**ACTION ITEM A**: From the blog post, extract the part that opens with the words containing "I am sharing" and closes with "the living world.".
**ACTION ITEM B**: Please condense the paragraph in the blog post that begins "This is in great contrast" into a short bulleted list that keeps its main facts.
**ACTION ITEM C**: Name every kind of animal that the blog post says tribal people tell stories about helping people survive.

**PASSAGE SHOWN**:
|---|

Thursday, January 22, 2009

All my relations

Recently a video showed up at about 2 Burmese fishermen who survived at sea for 25 days off of only rainwater and fish regurgitated by seabirds. The video can be viewed here:

I am sharing it here because it exemplifies the typical western attitude of disbelief in the face of stories of other animals helping humans to survive.

This is in great contrast to the animist world view, where animals, plants, fungi, stones, stars and rivers are brothers and sisters all working together in cooperation to create a seamless and harmonious working system from which all benefit and grow. There are many stories told by tribal people of animals such as wolves, bears, dolphins, birds and even ants helping people to survive in times of dire need. In a world were all are working as part of the same community, such things are not really unheard of nor even terribly surprising. At least to people with a direct relationship to the living world.

Such stories are absent in our culture, or if they appear are generally labeled as fantasies of "primitive minds" and children, who we are told are both largely ignorant of the world around them. After all, our sciences tell us that nature is run largely by competition and violence. Better yet, animals are driven merely by instincts and can not act outside of the boundaries of what we believe to be the limitations of their behaviors, which are already pre-determined by the genes they carry. If an observation is ever made of something that might even imply to be outside of these limitations, we so easily write them off as being unlikely or random. As if animals were robots which for a moment had a glitch in their systems, and then returned to "normal" working function.

|---|

**MATERIAL PROVIDED**:
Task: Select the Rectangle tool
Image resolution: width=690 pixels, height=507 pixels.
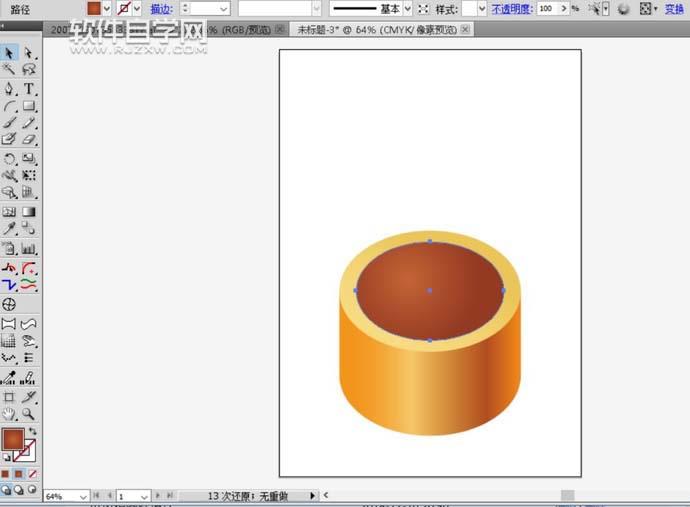Action: pos(29,106)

|---|

**REPLY A**:
I am sharing it here because it exemplifies the typical western attitude of disbelief in the face of stories of other animals helping humans to survive.

This is in great contrast to the animist world view, where animals, plants, fungi, stones, stars and rivers are brothers and sisters all working together in cooperation to create a seamless and harmonious working system from which all benefit and grow. There are many stories told by tribal people of animals such as wolves, bears, dolphins, birds and even ants helping people to survive in times of dire need. In a world were all are working as part of the same community, such things are not really unheard of nor even terribly surprising. At least to people with a direct relationship to the living world.

**REPLY B**:
- In the animist world view, animals, plants, fungi, stones, stars and rivers are brothers and sisters who cooperate to create a harmonious system from which all benefit and grow.
- Tribal people tell many stories of wolves, bears, dolphins, birds and even ants helping people survive in times of dire need.
- Where all work as one community, such events are neither unheard of nor very surprising, at least to people with a direct relationship to the living world.

**REPLY C**: wolves, bears, dolphins, birds, ants